===== TEXT EXTRACT =====

- I-240 highlighted in red

Route information
- Auxiliary route of I-40
- Maintained by ODOT
- Length: 26.8 mi (43.1 km)
- Existed: 1965–present
- NHS: Entire route

Major junctions
- West end: I-344 / Kilpatrick Turnpike / SH-152 in Oklahoma City
- I-44 / US 62 / SH-3 in Oklahoma City; I-35 / US 62 / US 77 in Oklahoma City; SH-77H in Oklahoma City;
- East end: I-40 / US 270 / SH-3 in Oklahoma City

Location
- Country: United States
- State: Oklahoma
- Counties: Oklahoma

Highway system
- Interstate Highway System; Main; Auxiliary; Suffixed; Business; Future; Oklahoma State Highway System; Interstate; US; State; Turnpikes;
| ← I-235 |  | → I-244 |

= Interstate 240 (Oklahoma) =

Highway in Oklahoma

Interstate 240 (I-240) is an Interstate Highway in southern Oklahoma City, Oklahoma, United States, that runs 26.8 mi from I-344 (John Kilpatrick Turnpike)/SH-152 to I-40/US 270/SH-3. The Interstate functions as a southern bypass around the Downtown area and is the spur of I-40.

===== DATA ENTRIES =====

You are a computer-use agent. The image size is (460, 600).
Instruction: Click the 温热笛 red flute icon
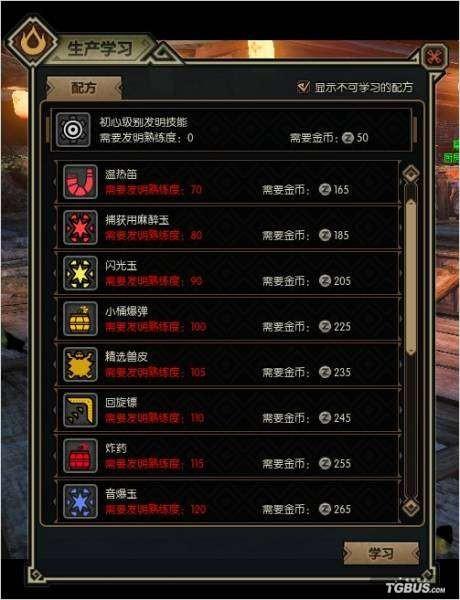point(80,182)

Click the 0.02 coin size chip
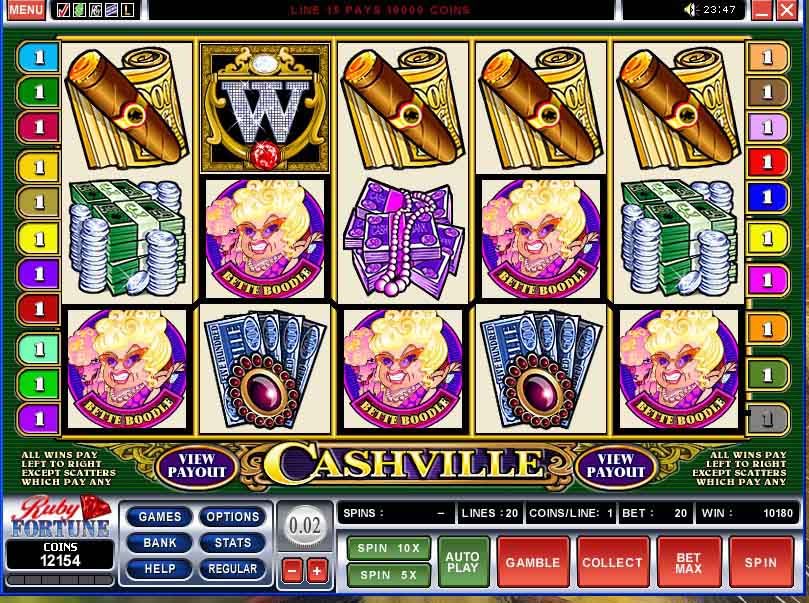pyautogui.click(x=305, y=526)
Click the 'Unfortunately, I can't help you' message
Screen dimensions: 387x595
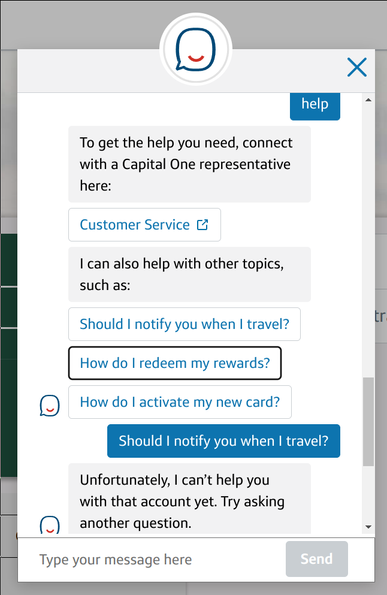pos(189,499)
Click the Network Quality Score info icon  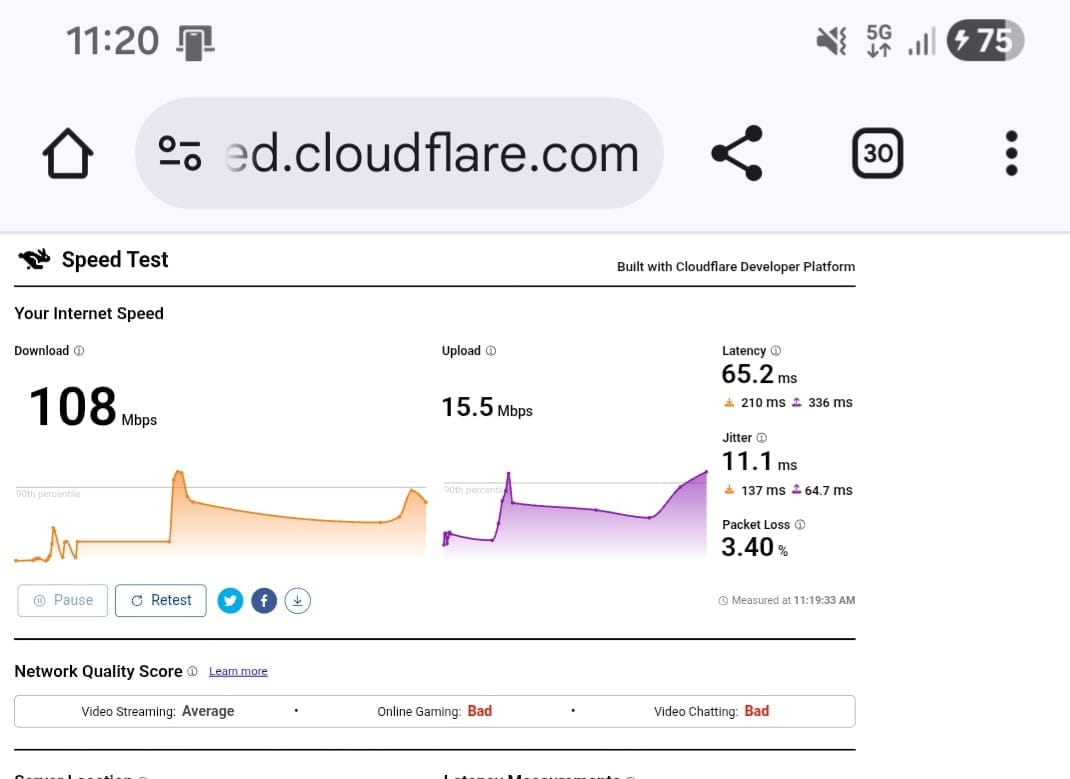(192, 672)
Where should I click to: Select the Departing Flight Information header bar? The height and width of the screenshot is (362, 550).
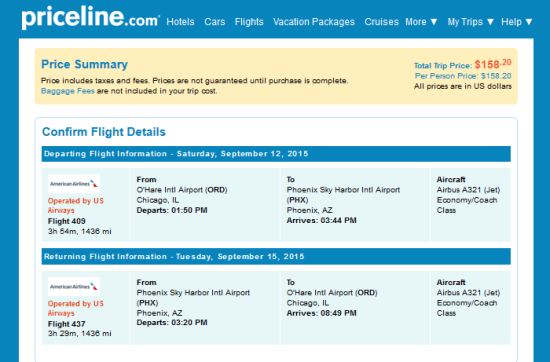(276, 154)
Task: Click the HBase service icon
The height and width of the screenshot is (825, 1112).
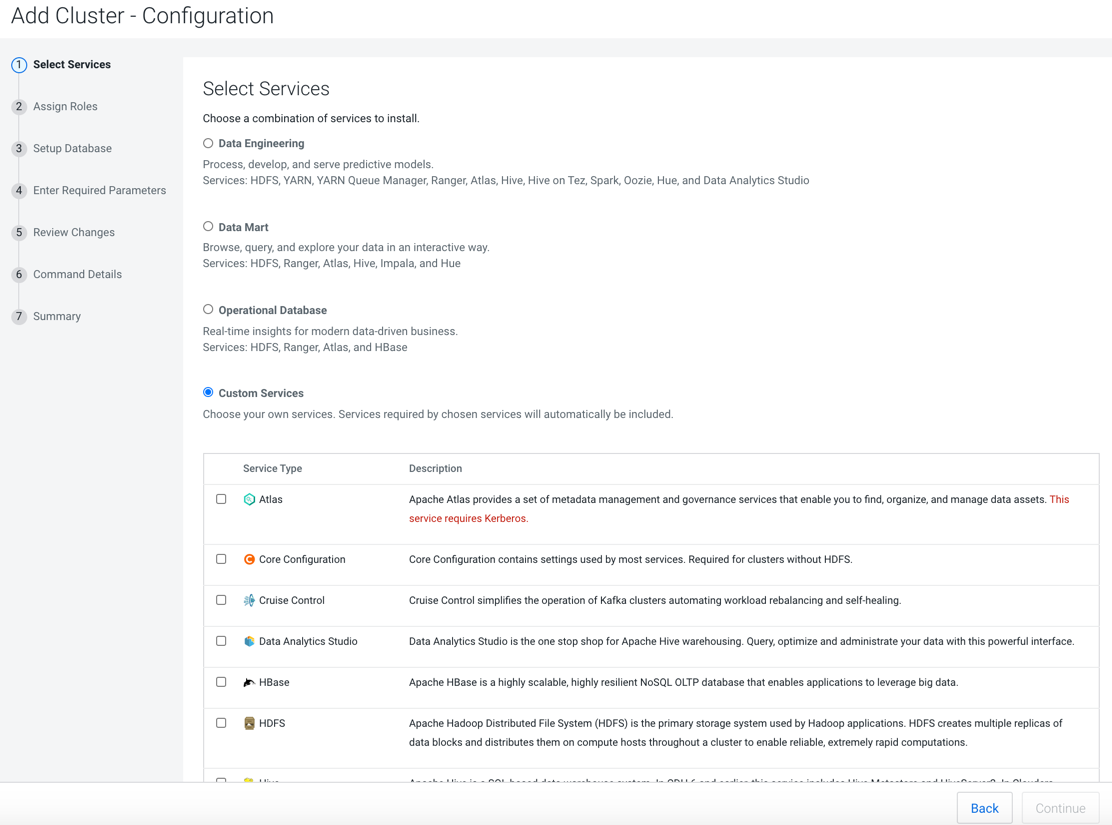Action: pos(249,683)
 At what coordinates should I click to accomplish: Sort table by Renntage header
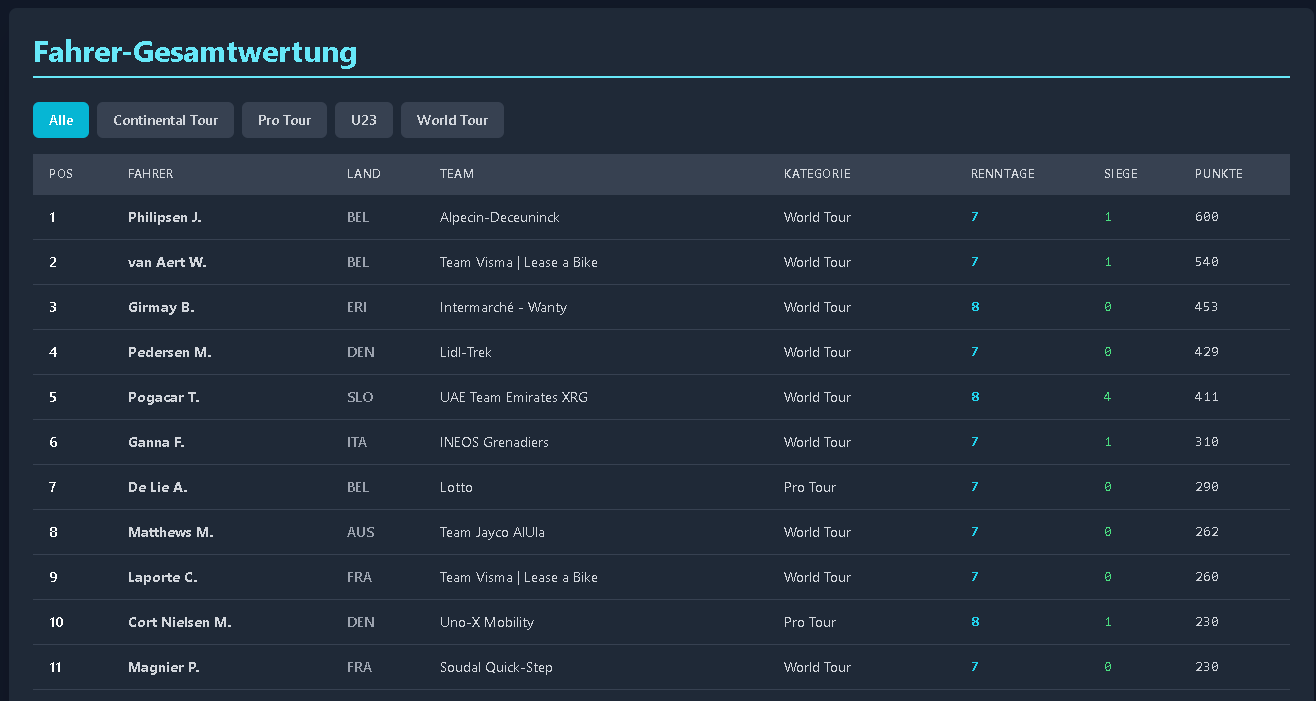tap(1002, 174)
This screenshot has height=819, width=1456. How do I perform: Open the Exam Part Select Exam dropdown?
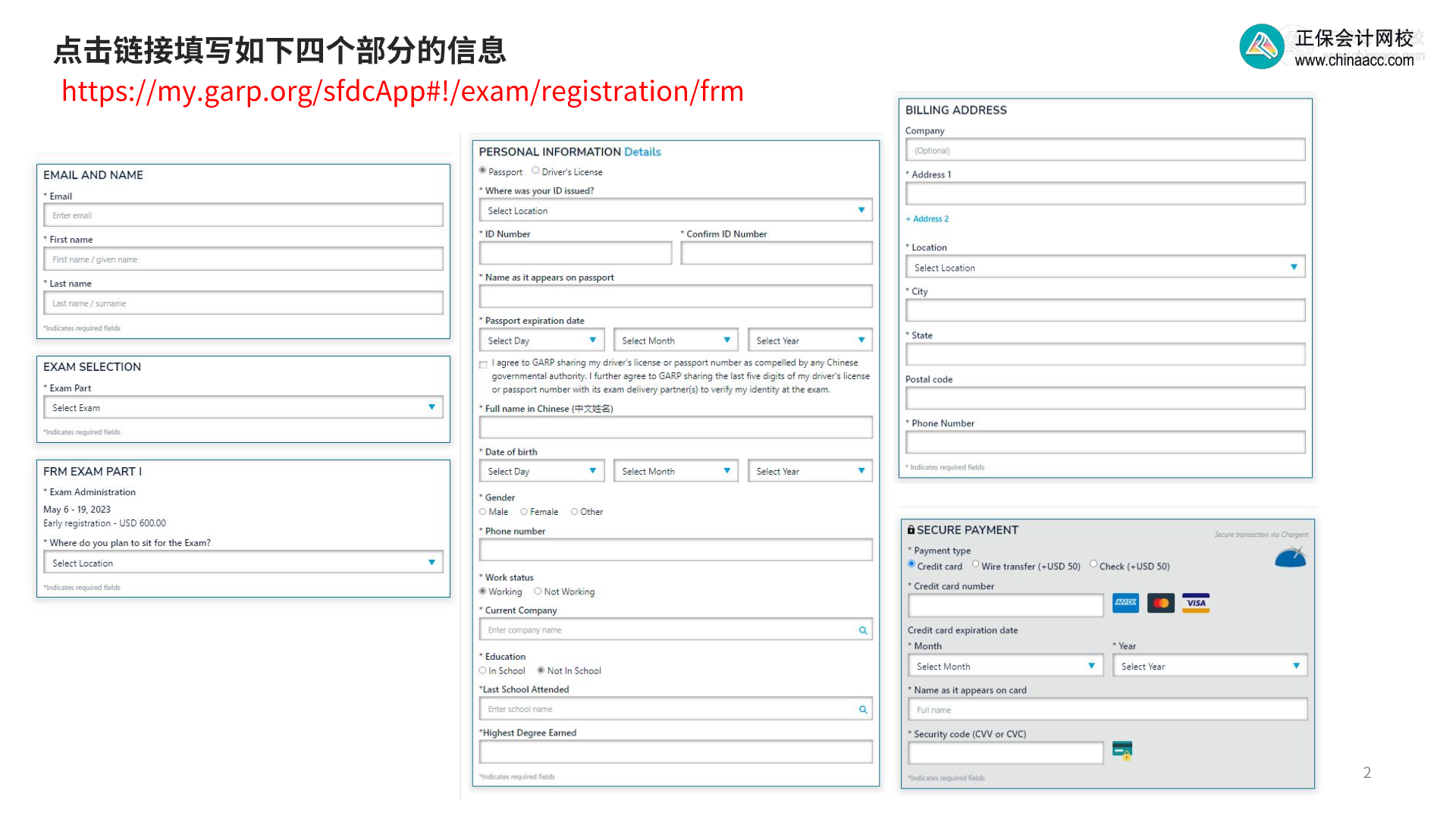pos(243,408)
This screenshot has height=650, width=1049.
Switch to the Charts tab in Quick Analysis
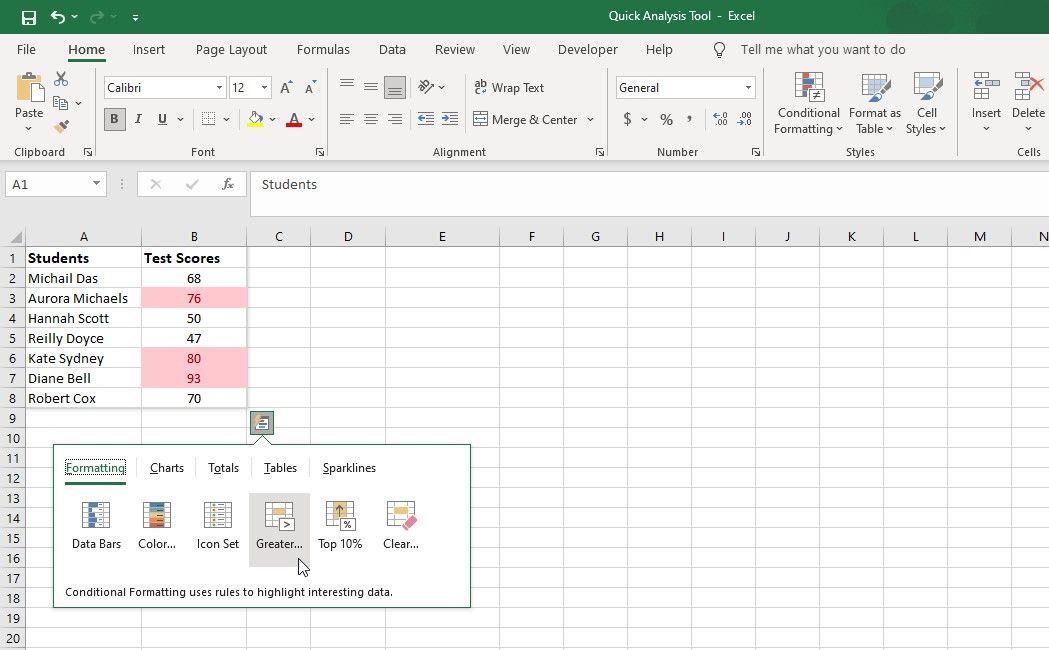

=====

● **SET PROBLEM 1**: Reproduce the passage of the Interstate 240 text from "Highway in Oklahoma" up to and including "spur of I-40.".
● **SET PROBLEM 2**: Write out the listing exactly, from the line with "At what coordinates" up to and including the last line of the listing, leaving out the pictures.

● **FULL RESPONSE 1**:
Highway in Oklahoma

Interstate 240 (I-240) is an Interstate Highway in southern Oklahoma City, Oklahoma, United States, that runs 26.8 mi from I-344 (John Kilpatrick Turnpike)/SH-152 to I-40/US 270/SH-3. The Interstate functions as a southern bypass around the Downtown area and is the spur of I-40.

● **FULL RESPONSE 2**:
 At what coordinates should I click to accomplish: Sort table by Renntage header
tap(1002, 174)
This screenshot has height=819, width=1456. How do I perform: Open the Exam Part Select Exam dropdown?
pos(243,408)
This screenshot has height=650, width=1049.
Switch to the Charts tab in Quick Analysis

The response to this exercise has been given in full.